Patricia Yarrow lives in Blackrock in Cork with her husband Leigh. She is 70 years old and is the proud mother of one son and she is expecting her first grandchild in the coming weeks. She was diagnosed in September 2020 with Motor Neurone Disease.
This is her story:
"I looked at a Christmas card passing by the table and looked at it again, it was a card from the IMNDA. It gave me a jolt as it dawned on me that this time last year I knew absolutely nothing about MND. After 10 months of exhaustive tests and investigations around the cause of my slowing and sometimes slurring speech (naively thinking it was great they had found nothing ominous), I received my diagnosis of MND in early September 2020. I cannot find the words that adequately describe the range of feelings that followed, but overwhelming grief is certainly one of them. I was healthy, working, enjoying my life to the full, looking forward to becoming a grandmother for the first time, surely they cannot be talking about me?
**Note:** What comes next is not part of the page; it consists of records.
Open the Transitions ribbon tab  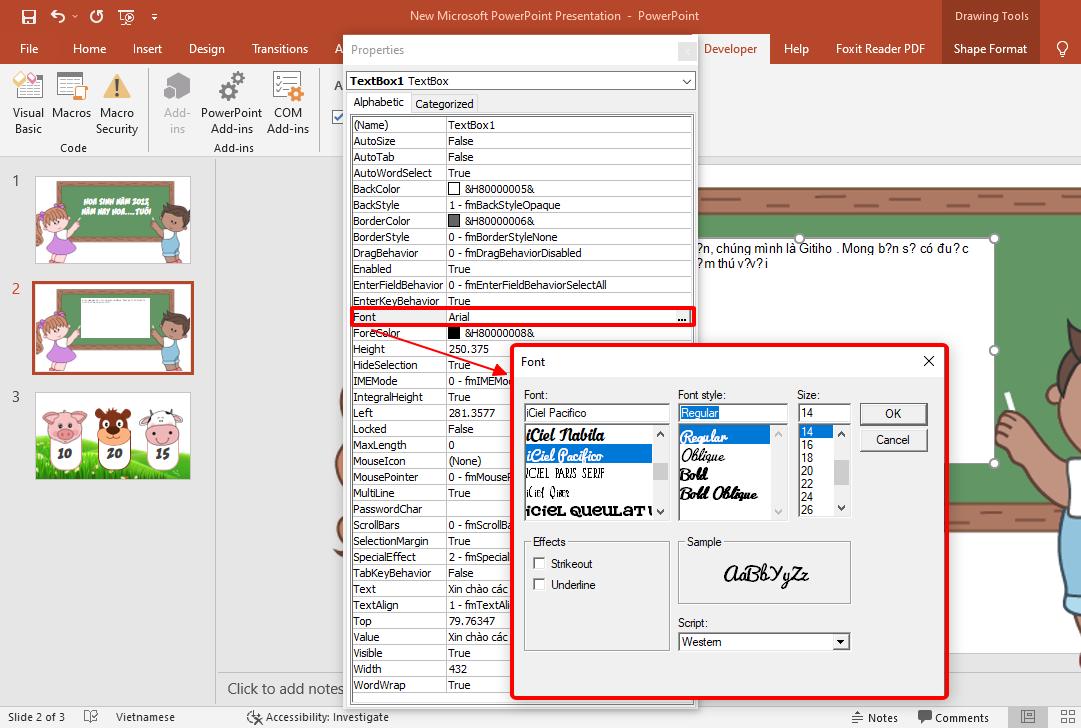[x=280, y=49]
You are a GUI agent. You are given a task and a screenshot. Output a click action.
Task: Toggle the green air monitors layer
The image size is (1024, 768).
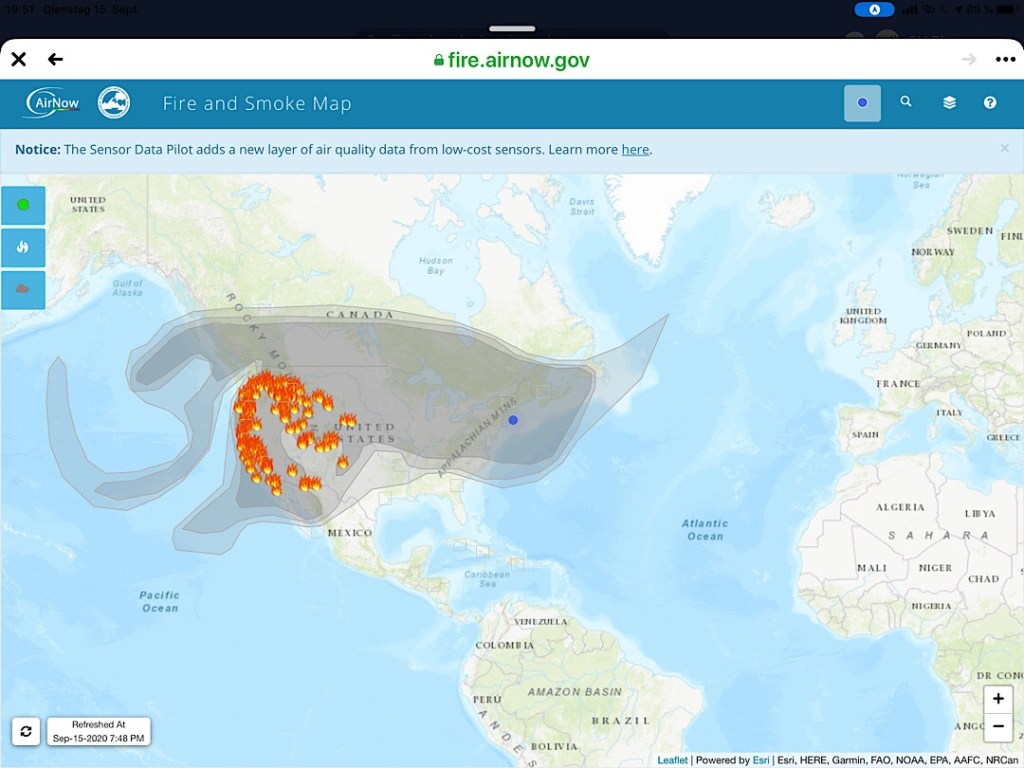pos(23,205)
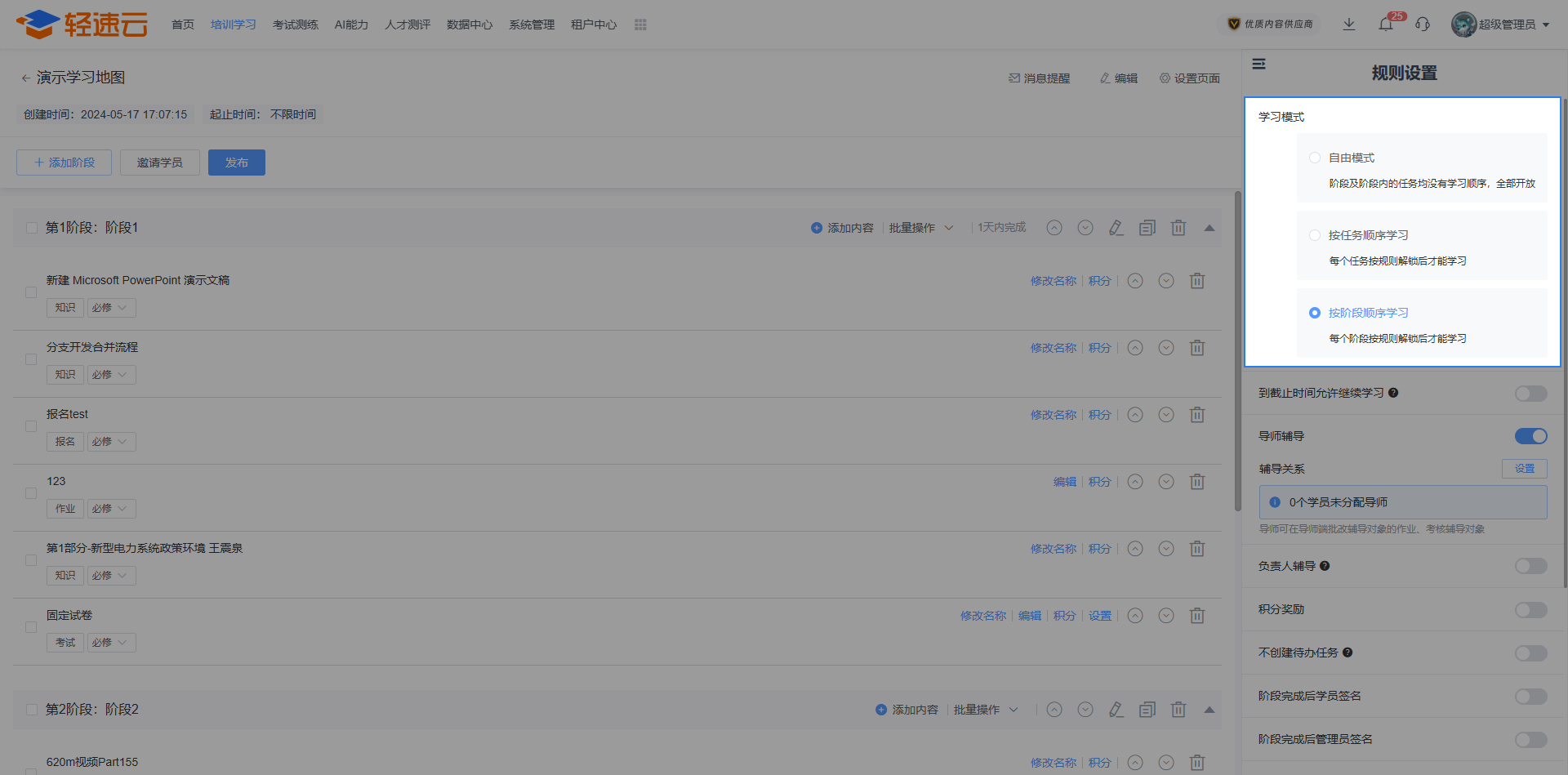The image size is (1568, 775).
Task: Open the 批量操作 dropdown in stage 1
Action: pos(920,228)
By the end of September I made the decision to close my practice as a psychotherapist which broke my heart as I loved my work, but my voice was deteriorating to the stage where it was not really an option to try and continue. If it’s true that one’s work contributes to a sense of one’s identity, I wondered who am I now, Trish with MND? I hated that.
Well, five months on, the meltdowns, of which there were many, have reduced in number but my voice has deteriorated further and I find it embarrassing when I cannot be understood easily. Sometimes it is assumed I am drunk or have an intellectual disability, but whatever the assumption, the word I find that fits the experience for me is “diminishing”. I feel ‘less than’ compared to how I used to be and vulnerable, not being able to express/explain myself, in a way that is new to me. With people I am close to, I can put my hand up and say ’wait for me’ or ‘please don’t leave me out’ because the flow of normal conversation is faster than I had realised and, yes, we joke about it too!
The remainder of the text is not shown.